Discussions started by George Siemens

We're in the final days of this open course. It would be helpful for planning future courses on learning analytics if you could provide reflections on the course design, your learning takeaways, or general reflections. What worked? What did you learn? what didn't work? what frustrated you? how have your views on learning analytics changed as the course progressed?
Yesterday, during Linda's excellent presentation (recording is here: http://www.learninganalytics.net/?page_id=71 ), I was struck by how closely aligned learning analytics are with state and national level metrics and standards. I find this to be a bit disconcerting. Analytics, from my perspective, should primarily offer new insight into learning and options for learning interventions, rather than as a measuring tool for state, provincial, or national standards. Standards are a target for the purpose of comparison - mainly for administrators and politicians. Does anyone share my concerns? Or what am I missing?

Despite drowning in data, most organizations do not take a strategic view on how to use that data to improve learning and knowledge exchange.

Consider a quick sampling of the data a typical university collects:
1. On enrolment: previous schools attended, where the learner lives, emergency contact info, health info, entrance exam scores, etc.
2. Once enrolled - courses registered, attendance, grades, use of library services, organizations the learner is involved with, if they use the university "meal card" - dietary habits, books purchased from the book store, and so on
3. In courses: attendance, grades, assignments, perhaps clickers, if online: which articles the learner has read, how much time in the LMS, which students she has interacted with, etc.

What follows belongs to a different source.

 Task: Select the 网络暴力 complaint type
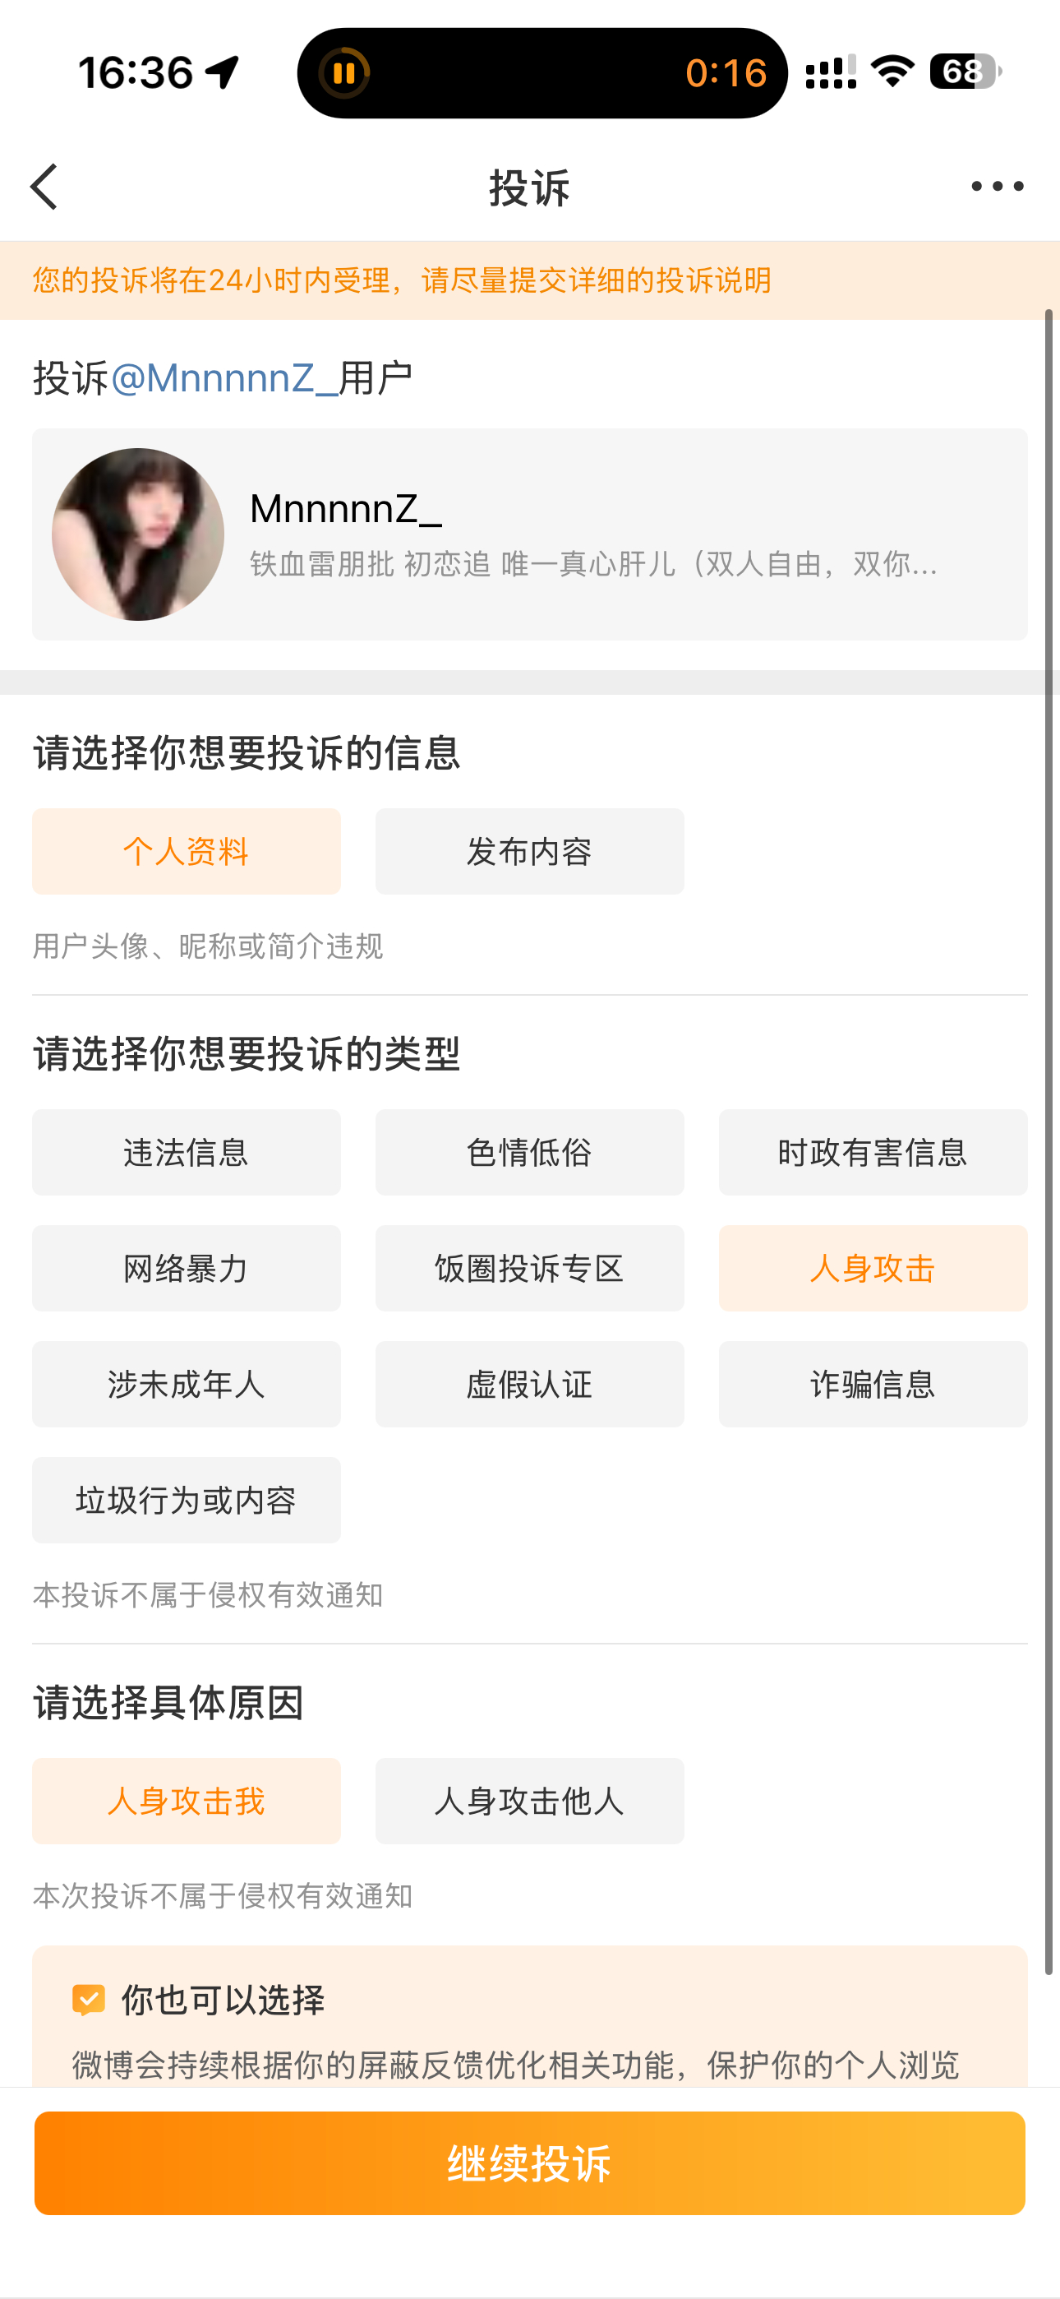tap(186, 1268)
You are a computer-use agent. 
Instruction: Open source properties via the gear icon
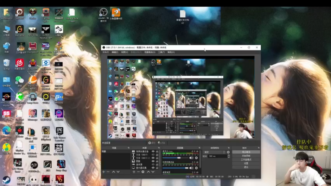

The value of analytics lies in traversing data silos (but that raises ethical issues). Most universities have a dept focused on institutional stats...but that generally has a marketing focus. What has to happen before organizations begin to consider using student-generated data for improving learning? Learning design? Or, in corporate settings, how employees help and support each other?
Visualization is an effective way of distilling messages down to a few key patterns and then use those patterns to compare other similar messages. Consider this wordle of state of the union addresses: http://image.guardian.co.uk/sys-files/Guardian/documents/2011/01/26/State_of_the_union_2011.pdf

Wordles are somewhat useless - they provide little emphasis on the tone of an information source - i.e. "economy" could be used to mean positive job growth, not negative. A wordle doesn't provide much help in this regard. You have to know a bit of the context in order for wordles to be useful. Some of the tools within IBM's manyeyes are more helpful as they track word patterns, use, and connectedness.